CO2 emissions may drop sharply due to corona: Scientists

at 12:05 pm

New Delhi (NVI): The coronavirus pandemic, which has brought the entire world to a standstill, could result in the largest fall this year in the global carbon dioxide (CO2) emissions since World War-II, according to a network of scientists examining emissions data.

Rob Jackson, chair of the Global Carbon Project, which produces widely-watched annual emissions estimates, said carbon dioxide output could fall by more than 5 per cent year-on-year, the first dip since a 1.4% reduction after the 2008 financial crisis, according to World Economic Forum (WEF) .

“I wouldn’t be shocked to see a 5% or more drop in carbon dioxide emissions this year, something not seen since the end of World War Two,” said Professor Jackson of Stanford University of California.

“Neither the fall of the Soviet Union nor the various oil or savings and loan crises of the past 50 years are likely to have affected emissions the way this crisis is,” he added.

While the prediction among a range of new forecasts being produced by climate researchers – represents a tiny sliver of good news in the time of crisis.

The scientists had warned world governments that global emissions must start dropping by 2020 to avoid the worst impacts of climate change, according to the WEF.

Experts have also warned that without structural change, the emissions decline caused by COVID-19 could be short-lived and have little impact on the concentrations of carbon dioxide that have accumulated in the atmosphere over decades.

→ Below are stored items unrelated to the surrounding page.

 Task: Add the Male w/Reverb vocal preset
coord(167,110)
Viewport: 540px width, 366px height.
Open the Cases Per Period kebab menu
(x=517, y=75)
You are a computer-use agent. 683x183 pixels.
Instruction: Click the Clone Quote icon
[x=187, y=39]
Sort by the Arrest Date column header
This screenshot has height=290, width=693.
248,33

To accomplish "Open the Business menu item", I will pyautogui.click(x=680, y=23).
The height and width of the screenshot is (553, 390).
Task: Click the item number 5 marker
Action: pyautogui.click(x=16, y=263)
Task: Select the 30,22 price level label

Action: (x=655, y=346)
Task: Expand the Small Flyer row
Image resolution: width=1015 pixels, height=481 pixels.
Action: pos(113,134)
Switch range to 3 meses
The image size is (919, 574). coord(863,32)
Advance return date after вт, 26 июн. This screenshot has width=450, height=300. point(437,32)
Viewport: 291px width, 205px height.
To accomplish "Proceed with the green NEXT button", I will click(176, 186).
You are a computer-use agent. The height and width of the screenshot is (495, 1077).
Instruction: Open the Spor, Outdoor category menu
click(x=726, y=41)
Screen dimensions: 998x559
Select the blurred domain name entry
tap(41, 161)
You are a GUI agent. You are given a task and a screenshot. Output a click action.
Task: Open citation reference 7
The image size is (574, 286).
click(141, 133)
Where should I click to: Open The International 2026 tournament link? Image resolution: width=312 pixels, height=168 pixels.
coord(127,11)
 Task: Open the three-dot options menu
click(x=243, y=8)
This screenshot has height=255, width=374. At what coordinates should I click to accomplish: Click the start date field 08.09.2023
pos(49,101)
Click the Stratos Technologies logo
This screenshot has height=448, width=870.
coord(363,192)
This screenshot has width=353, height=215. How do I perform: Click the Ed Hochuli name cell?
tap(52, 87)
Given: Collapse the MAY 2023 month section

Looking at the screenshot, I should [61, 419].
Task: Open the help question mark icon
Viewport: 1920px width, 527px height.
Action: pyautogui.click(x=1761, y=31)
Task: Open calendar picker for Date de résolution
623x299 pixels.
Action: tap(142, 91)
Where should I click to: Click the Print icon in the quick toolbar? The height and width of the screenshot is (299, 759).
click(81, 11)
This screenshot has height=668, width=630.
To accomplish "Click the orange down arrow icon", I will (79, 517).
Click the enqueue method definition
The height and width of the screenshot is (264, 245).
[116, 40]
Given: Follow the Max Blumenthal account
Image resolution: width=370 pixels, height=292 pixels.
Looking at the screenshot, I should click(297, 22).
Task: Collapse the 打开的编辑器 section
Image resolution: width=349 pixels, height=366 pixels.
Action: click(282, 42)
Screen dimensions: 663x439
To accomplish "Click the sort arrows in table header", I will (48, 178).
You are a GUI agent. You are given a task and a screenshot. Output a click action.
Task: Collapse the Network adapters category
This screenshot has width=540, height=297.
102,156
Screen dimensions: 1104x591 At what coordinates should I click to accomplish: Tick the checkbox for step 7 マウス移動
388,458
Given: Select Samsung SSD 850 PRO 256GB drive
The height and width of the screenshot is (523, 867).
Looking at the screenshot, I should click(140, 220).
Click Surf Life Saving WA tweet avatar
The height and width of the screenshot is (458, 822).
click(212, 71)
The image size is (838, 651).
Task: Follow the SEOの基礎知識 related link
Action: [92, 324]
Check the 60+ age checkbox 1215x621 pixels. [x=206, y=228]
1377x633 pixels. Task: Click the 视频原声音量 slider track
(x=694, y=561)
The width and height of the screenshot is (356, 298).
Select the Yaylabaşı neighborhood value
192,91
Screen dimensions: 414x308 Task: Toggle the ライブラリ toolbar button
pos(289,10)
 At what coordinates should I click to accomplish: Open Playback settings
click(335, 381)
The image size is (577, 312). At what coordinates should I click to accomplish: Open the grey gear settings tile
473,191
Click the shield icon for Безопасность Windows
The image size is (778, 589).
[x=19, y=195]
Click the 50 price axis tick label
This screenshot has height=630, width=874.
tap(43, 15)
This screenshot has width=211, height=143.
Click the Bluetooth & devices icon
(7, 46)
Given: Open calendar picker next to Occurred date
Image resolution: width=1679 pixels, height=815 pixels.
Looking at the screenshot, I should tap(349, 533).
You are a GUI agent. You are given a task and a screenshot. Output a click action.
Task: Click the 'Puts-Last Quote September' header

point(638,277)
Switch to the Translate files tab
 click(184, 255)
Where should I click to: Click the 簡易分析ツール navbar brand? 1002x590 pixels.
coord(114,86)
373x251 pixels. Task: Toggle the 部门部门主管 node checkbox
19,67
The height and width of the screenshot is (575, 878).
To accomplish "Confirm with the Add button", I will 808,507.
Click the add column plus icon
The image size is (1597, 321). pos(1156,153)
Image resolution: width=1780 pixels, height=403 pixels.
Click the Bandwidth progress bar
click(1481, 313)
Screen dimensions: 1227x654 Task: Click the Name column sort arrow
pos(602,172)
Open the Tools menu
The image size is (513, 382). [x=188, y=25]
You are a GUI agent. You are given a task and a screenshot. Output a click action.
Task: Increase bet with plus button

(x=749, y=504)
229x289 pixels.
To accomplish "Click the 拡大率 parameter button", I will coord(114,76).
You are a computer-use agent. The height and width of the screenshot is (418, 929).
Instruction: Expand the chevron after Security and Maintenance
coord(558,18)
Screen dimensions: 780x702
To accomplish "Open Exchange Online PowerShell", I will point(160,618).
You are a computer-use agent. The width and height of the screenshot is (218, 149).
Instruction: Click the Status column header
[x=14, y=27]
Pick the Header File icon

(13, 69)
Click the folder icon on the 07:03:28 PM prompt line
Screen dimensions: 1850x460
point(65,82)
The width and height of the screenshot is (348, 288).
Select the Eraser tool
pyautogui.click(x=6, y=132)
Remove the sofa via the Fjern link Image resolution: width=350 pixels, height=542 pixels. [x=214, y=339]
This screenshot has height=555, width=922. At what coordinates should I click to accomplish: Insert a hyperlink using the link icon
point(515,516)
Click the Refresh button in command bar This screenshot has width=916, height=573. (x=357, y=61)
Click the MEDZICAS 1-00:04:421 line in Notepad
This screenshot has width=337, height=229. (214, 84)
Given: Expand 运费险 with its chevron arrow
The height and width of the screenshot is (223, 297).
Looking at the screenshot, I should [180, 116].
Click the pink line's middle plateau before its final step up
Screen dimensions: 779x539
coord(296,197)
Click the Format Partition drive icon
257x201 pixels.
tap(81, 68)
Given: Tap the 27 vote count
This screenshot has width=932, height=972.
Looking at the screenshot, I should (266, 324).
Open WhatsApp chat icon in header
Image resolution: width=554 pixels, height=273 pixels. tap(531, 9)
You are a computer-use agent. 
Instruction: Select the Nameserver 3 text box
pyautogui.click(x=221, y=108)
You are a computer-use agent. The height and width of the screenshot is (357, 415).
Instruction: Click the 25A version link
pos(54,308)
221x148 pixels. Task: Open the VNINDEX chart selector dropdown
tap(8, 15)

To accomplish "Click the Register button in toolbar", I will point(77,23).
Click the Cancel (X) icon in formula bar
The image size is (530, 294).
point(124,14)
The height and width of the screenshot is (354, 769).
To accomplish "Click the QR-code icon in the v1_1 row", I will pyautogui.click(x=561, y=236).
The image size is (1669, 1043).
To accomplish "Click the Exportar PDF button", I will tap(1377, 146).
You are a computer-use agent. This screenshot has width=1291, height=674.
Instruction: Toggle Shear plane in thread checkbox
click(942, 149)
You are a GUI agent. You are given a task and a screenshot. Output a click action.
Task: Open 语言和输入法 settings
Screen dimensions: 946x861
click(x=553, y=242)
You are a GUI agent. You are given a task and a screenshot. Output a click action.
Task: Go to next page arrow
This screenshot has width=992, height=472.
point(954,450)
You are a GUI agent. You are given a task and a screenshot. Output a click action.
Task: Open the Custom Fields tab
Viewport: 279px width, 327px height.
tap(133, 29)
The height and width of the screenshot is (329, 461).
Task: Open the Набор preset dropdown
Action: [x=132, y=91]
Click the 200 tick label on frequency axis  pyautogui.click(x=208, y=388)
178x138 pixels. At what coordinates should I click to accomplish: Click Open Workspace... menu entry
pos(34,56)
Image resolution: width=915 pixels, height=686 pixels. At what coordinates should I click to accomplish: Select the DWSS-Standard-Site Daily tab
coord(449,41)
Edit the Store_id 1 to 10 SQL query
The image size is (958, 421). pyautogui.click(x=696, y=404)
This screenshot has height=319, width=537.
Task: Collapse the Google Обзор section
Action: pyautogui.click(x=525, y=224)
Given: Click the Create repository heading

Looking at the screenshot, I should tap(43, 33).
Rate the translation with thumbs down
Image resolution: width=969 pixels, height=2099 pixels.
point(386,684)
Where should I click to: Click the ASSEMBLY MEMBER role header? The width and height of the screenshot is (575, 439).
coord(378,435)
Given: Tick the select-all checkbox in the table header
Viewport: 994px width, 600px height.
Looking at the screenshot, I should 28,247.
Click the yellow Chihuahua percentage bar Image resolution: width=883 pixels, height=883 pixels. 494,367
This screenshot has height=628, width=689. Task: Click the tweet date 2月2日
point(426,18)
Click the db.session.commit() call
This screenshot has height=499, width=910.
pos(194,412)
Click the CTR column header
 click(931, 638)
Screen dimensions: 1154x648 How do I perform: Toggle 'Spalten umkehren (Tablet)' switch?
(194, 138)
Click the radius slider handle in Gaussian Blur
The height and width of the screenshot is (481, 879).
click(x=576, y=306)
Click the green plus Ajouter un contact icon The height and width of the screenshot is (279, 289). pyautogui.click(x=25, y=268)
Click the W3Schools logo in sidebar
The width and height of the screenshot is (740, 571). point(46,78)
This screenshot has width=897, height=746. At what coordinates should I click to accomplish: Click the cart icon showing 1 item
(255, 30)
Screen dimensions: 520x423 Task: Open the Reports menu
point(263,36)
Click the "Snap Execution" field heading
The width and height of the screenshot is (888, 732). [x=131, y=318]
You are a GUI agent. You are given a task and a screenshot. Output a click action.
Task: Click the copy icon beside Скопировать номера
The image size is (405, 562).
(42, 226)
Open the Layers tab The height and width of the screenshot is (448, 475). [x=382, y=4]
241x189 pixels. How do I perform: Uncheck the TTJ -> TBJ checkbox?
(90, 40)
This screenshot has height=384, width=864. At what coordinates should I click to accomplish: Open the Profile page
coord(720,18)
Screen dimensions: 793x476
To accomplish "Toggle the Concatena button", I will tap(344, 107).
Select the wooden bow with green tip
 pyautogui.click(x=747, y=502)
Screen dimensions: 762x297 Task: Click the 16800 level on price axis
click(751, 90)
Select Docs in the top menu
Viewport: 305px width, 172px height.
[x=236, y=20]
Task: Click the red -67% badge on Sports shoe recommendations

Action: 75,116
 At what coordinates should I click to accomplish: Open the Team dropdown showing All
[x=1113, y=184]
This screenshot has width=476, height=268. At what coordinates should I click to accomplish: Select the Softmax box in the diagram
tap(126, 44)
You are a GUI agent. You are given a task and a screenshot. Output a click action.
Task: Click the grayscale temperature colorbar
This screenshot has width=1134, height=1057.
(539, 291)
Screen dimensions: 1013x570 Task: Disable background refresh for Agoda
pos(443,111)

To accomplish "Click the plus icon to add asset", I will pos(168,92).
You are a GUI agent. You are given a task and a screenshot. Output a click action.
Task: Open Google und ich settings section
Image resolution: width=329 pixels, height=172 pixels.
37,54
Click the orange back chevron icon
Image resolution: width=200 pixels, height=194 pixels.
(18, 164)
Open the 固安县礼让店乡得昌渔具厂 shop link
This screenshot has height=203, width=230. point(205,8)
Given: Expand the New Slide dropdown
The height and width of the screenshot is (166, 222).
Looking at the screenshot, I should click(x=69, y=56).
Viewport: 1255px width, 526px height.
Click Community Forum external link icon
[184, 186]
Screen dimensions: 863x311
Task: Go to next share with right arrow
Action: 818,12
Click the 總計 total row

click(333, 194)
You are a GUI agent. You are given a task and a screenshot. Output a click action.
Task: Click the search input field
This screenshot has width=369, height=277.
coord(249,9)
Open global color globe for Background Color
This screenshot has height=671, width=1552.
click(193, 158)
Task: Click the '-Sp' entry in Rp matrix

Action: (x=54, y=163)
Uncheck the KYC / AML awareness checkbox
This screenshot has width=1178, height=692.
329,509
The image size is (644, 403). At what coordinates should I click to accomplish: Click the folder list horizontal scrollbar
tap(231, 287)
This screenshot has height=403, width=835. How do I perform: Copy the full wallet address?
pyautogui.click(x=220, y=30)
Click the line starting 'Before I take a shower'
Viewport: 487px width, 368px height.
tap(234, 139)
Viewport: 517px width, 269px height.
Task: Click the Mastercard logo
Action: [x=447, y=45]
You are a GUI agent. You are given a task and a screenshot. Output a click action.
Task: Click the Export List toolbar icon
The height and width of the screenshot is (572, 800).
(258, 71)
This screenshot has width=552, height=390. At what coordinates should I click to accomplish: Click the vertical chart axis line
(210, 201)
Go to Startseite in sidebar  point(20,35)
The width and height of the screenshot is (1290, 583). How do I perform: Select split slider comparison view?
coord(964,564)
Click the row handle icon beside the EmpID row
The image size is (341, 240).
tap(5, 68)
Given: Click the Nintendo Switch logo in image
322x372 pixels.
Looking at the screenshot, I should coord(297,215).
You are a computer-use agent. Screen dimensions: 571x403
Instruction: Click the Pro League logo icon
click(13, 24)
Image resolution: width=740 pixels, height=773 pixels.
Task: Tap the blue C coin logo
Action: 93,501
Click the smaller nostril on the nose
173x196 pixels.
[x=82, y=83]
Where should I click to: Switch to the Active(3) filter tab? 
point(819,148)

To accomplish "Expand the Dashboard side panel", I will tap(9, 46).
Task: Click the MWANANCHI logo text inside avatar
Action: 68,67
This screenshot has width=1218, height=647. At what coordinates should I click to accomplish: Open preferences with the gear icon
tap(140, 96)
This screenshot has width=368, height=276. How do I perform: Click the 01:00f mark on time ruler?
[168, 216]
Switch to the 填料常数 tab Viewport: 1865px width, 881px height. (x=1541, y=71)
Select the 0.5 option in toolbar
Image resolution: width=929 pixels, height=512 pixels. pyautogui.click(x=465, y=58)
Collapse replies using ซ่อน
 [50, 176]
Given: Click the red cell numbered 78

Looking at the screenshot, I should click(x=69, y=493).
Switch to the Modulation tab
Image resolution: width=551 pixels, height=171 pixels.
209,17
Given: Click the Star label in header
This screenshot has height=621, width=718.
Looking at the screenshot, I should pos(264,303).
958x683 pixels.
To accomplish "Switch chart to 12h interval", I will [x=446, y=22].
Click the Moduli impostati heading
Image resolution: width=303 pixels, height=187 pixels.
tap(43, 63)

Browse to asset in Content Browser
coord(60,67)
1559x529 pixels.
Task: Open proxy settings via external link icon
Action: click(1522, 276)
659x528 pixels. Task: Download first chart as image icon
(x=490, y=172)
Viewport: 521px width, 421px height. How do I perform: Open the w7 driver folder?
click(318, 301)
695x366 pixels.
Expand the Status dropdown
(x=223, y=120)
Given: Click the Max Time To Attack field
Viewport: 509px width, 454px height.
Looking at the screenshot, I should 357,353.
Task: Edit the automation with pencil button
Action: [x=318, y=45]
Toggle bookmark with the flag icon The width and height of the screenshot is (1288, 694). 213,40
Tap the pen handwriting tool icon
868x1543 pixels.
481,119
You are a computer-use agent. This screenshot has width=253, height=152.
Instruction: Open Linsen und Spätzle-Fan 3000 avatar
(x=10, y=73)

“This drop is not due to structural changes, so as soon as confinement ends, I expect the emissions will go back close to where they were,” said Corinne Le Quéré a scientist at the University of East Anglia.

In a report by WEF, after world greenhouse gas emissions dipped in the aftermath of the 2007-2008 global financial crisis, they shot back up a whopping 5.1% in the recovery.

Meanwhile, the pattern of a swift rebound has already begun to play out in China, where emissions fell by an estimated 25 percent as the country closed factories and put in place strict measures on people’s movement to contain the spread of coronavirus earlier this year, but have since returned to a normal range.

A U.N. report published in November last year, found that emissions would have to start falling by an average of 7.6% per year to give the world a viable chance of limiting the rise in average global temperatures to 1.5C.

As well as the economy drop would be more than twice as large as the contraction during the financial crisis, and the largest annual fall in GDP since 1931, barring wartime.

Currently, with governments launching gigantic stimulus packages to stop their economies collapsing, investors are now watching to see how far the United States, and China, the European Union, Japan and others embrace lower-emission energy sources.

However, if there is a decline in emissions in 2020, around 10 to 20 pre cent then it’s not negligible, it’s important, but from a climate changes it would be a small dent if emissions go back to pre-COVID-19 crisis.